Collected data entries:
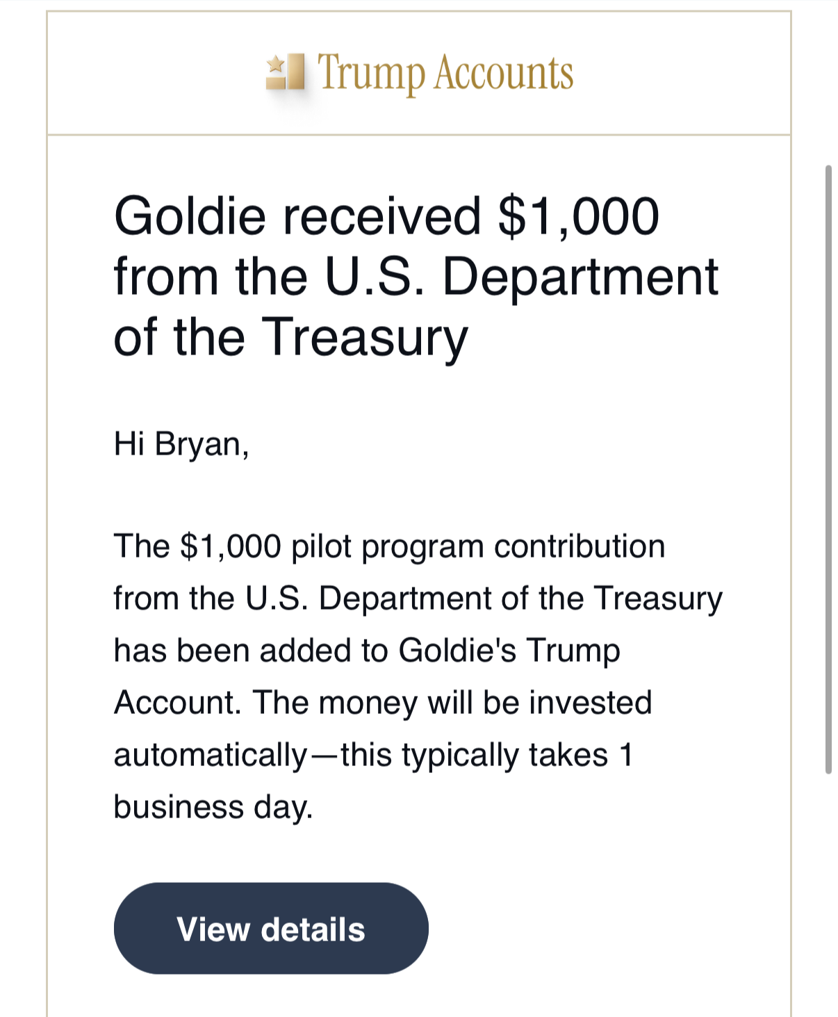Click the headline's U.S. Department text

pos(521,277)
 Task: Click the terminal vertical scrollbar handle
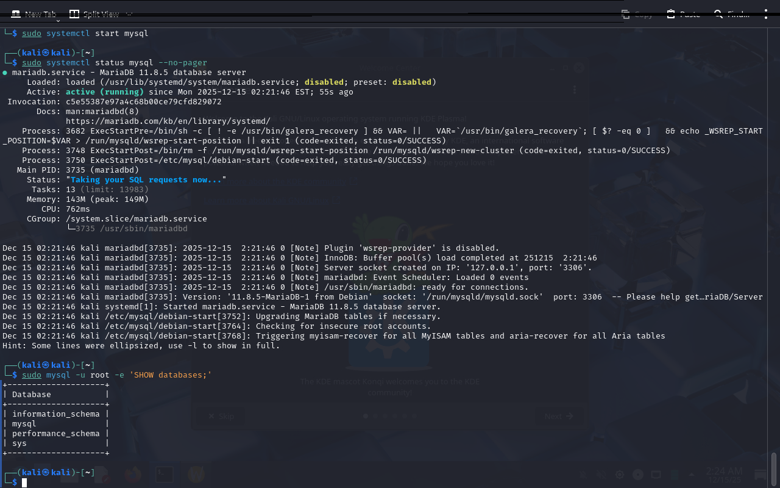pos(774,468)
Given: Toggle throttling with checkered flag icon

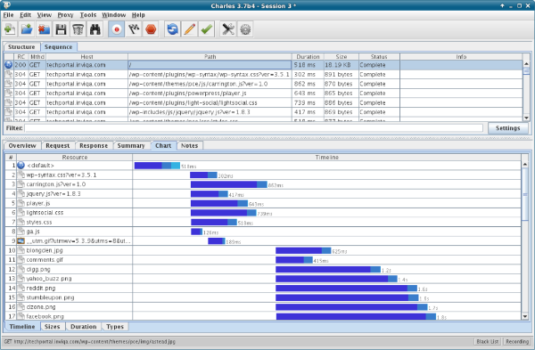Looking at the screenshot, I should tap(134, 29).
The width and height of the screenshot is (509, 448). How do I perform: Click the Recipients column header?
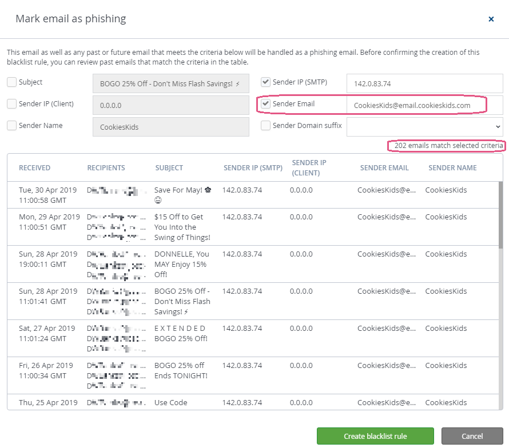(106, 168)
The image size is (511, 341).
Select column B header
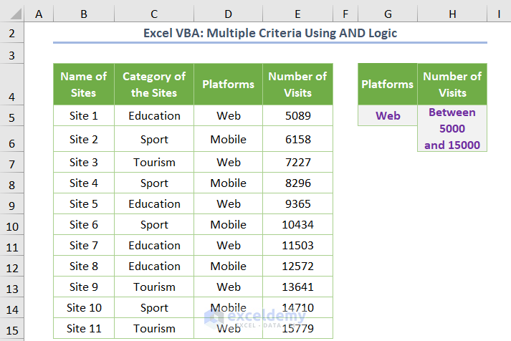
* * *
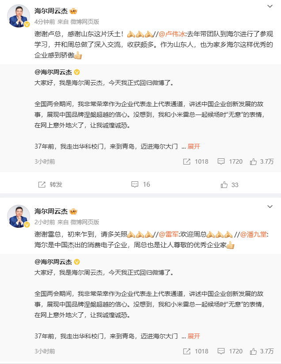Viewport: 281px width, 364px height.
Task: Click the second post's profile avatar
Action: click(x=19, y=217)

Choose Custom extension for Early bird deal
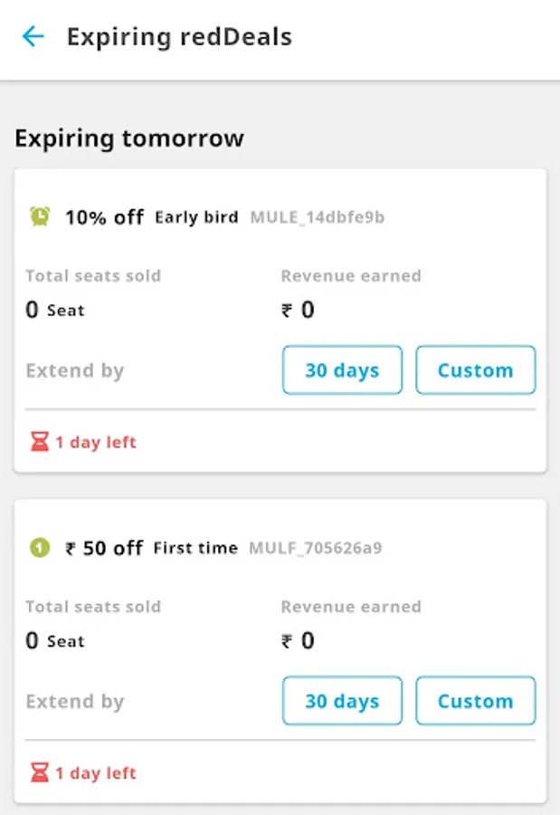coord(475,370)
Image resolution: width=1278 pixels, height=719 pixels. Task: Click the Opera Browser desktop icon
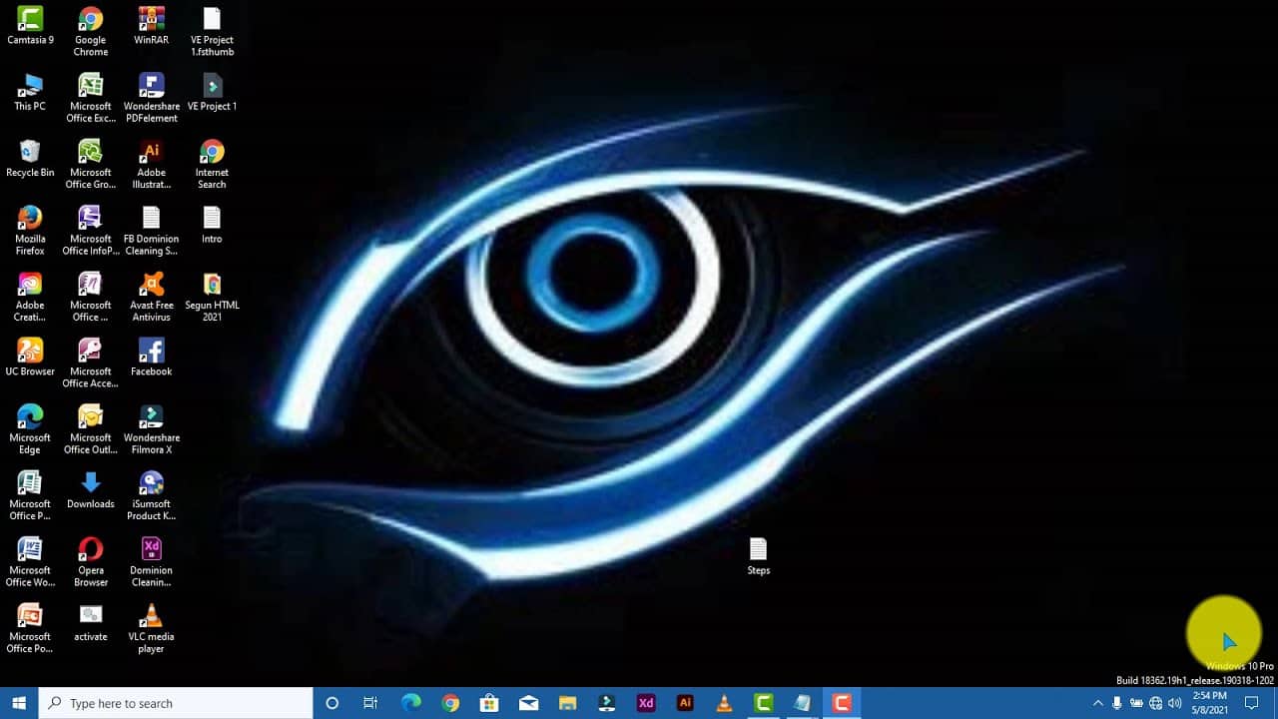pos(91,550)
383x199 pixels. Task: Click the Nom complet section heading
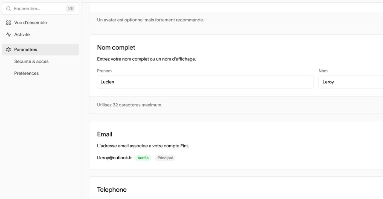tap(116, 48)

EXERCISE BRIEF | Only the lines above starting with the line with "Task: Click the terminal" and going on through the line with "Select column B header" belong in the answer; repeat them exactly, minus any picture.

RESULT OF THIS EXERCISE |
 Task: Click the terminal vertical scrollbar handle
pos(774,468)
Given: Toggle throttling with checkered flag icon

Looking at the screenshot, I should tap(134, 29).
The width and height of the screenshot is (509, 448). How do I perform: Click the Recipients column header?
(106, 168)
The image size is (511, 341).
Select column B header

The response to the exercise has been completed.